DIRECTIONS :: Reproduce the listing below line for line, with no changes.

Stored data entries ::
::::
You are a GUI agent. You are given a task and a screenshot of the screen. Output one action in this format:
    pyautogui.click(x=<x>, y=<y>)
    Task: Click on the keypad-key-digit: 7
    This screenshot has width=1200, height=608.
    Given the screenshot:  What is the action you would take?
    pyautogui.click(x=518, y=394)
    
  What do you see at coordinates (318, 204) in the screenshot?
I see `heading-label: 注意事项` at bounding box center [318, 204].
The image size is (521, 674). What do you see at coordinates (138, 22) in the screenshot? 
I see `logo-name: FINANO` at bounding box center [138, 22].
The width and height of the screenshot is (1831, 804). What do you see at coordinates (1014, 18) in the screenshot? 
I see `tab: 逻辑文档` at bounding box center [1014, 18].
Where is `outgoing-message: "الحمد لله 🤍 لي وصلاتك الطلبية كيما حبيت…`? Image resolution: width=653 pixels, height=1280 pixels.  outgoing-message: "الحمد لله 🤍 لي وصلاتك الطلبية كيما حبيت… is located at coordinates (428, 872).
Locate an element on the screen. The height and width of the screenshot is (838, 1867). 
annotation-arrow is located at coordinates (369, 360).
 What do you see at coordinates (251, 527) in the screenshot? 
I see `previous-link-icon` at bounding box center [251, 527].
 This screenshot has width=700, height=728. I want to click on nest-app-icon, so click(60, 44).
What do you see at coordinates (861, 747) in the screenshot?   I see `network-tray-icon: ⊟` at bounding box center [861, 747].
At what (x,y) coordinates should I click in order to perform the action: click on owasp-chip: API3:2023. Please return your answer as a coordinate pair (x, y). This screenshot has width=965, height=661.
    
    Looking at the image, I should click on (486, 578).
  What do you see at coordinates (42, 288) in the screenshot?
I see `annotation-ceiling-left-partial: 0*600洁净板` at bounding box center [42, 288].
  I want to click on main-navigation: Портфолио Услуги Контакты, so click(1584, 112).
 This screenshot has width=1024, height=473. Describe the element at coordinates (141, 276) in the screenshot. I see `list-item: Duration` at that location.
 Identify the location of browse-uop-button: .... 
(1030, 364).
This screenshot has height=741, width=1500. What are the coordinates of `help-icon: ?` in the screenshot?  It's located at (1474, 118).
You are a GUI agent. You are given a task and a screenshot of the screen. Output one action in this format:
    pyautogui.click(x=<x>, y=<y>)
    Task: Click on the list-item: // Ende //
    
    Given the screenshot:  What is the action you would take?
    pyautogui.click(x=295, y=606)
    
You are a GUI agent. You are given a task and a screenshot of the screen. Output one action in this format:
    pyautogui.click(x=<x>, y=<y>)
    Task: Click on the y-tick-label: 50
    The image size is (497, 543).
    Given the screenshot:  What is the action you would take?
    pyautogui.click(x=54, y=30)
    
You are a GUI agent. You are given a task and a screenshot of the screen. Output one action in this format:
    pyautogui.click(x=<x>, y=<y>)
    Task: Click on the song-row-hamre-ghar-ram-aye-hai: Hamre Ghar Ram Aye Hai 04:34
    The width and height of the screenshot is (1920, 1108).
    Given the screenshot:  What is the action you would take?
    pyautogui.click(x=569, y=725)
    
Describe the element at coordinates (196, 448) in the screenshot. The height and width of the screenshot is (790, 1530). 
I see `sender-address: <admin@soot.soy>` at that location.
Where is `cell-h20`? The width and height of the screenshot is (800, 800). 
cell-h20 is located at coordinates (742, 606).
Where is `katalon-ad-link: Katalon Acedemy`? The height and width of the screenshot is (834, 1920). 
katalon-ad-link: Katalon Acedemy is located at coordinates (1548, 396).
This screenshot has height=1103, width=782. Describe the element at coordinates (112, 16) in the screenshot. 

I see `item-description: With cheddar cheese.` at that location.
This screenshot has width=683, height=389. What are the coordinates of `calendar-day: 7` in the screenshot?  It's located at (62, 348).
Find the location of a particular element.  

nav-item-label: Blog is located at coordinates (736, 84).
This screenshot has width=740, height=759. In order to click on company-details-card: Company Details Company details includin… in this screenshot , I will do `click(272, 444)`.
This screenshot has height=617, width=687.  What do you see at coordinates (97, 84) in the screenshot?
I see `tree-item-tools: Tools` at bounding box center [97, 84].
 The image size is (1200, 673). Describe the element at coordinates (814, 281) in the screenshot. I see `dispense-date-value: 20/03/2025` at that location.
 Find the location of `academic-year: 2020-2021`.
::::
OUTPUT FOR THIS EXERCISE ::
You are a GUI agent. You are given a task and a screenshot of the screen. Output one action in this format:
    pyautogui.click(x=<x>, y=<y>)
    Task: Click on the keypad-key-digit: 7
    This screenshot has width=1200, height=608.
    Given the screenshot:  What is the action you would take?
    pyautogui.click(x=518, y=394)
    
  What do you see at coordinates (318, 204) in the screenshot?
I see `heading-label: 注意事项` at bounding box center [318, 204].
The image size is (521, 674). What do you see at coordinates (138, 22) in the screenshot? 
I see `logo-name: FINANO` at bounding box center [138, 22].
The width and height of the screenshot is (1831, 804). What do you see at coordinates (1014, 18) in the screenshot? 
I see `tab: 逻辑文档` at bounding box center [1014, 18].
Where is `outgoing-message: "الحمد لله 🤍 لي وصلاتك الطلبية كيما حبيت…`? Image resolution: width=653 pixels, height=1280 pixels.  outgoing-message: "الحمد لله 🤍 لي وصلاتك الطلبية كيما حبيت… is located at coordinates (428, 872).
Locate an element on the screen. The height and width of the screenshot is (838, 1867). 
annotation-arrow is located at coordinates (369, 360).
 What do you see at coordinates (251, 527) in the screenshot? 
I see `previous-link-icon` at bounding box center [251, 527].
 This screenshot has width=700, height=728. I want to click on nest-app-icon, so click(60, 44).
What do you see at coordinates (861, 747) in the screenshot?   I see `network-tray-icon: ⊟` at bounding box center [861, 747].
At what (x,y) coordinates should I click in order to perform the action: click on owasp-chip: API3:2023. Please return your answer as a coordinate pair (x, y). This screenshot has width=965, height=661.
    
    Looking at the image, I should click on (486, 578).
  What do you see at coordinates (42, 288) in the screenshot?
I see `annotation-ceiling-left-partial: 0*600洁净板` at bounding box center [42, 288].
  I want to click on main-navigation: Портфолио Услуги Контакты, so click(1584, 112).
 This screenshot has width=1024, height=473. Describe the element at coordinates (141, 276) in the screenshot. I see `list-item: Duration` at that location.
 Identify the location of browse-uop-button: .... 
(1030, 364).
This screenshot has height=741, width=1500. What are the coordinates of `help-icon: ?` in the screenshot?  It's located at (1474, 118).
You are a GUI agent. You are given a task and a screenshot of the screen. Output one action in this format:
    pyautogui.click(x=<x>, y=<y>)
    Task: Click on the list-item: // Ende //
    
    Given the screenshot:  What is the action you would take?
    pyautogui.click(x=295, y=606)
    
You are a GUI agent. You are given a task and a screenshot of the screen. Output one action in this format:
    pyautogui.click(x=<x>, y=<y>)
    Task: Click on the y-tick-label: 50
    The image size is (497, 543).
    Given the screenshot:  What is the action you would take?
    pyautogui.click(x=54, y=30)
    
You are a GUI agent. You are given a task and a screenshot of the screen. Output one action in this format:
    pyautogui.click(x=<x>, y=<y>)
    Task: Click on the song-row-hamre-ghar-ram-aye-hai: Hamre Ghar Ram Aye Hai 04:34
    The width and height of the screenshot is (1920, 1108).
    Given the screenshot:  What is the action you would take?
    pyautogui.click(x=569, y=725)
    
Describe the element at coordinates (196, 448) in the screenshot. The height and width of the screenshot is (790, 1530). 
I see `sender-address: <admin@soot.soy>` at that location.
Where is `cell-h20`? The width and height of the screenshot is (800, 800). 
cell-h20 is located at coordinates (742, 606).
Where is `katalon-ad-link: Katalon Acedemy`? The height and width of the screenshot is (834, 1920). 
katalon-ad-link: Katalon Acedemy is located at coordinates (1548, 396).
This screenshot has height=1103, width=782. Describe the element at coordinates (112, 16) in the screenshot. 

I see `item-description: With cheddar cheese.` at that location.
This screenshot has width=683, height=389. What are the coordinates of `calendar-day: 7` in the screenshot?  It's located at (62, 348).
Find the location of a particular element.  

nav-item-label: Blog is located at coordinates (736, 84).
This screenshot has width=740, height=759. In order to click on company-details-card: Company Details Company details includin… in this screenshot , I will do `click(272, 444)`.
This screenshot has height=617, width=687.  What do you see at coordinates (97, 84) in the screenshot?
I see `tree-item-tools: Tools` at bounding box center [97, 84].
 The image size is (1200, 673). Describe the element at coordinates (814, 281) in the screenshot. I see `dispense-date-value: 20/03/2025` at that location.
 Find the location of `academic-year: 2020-2021`.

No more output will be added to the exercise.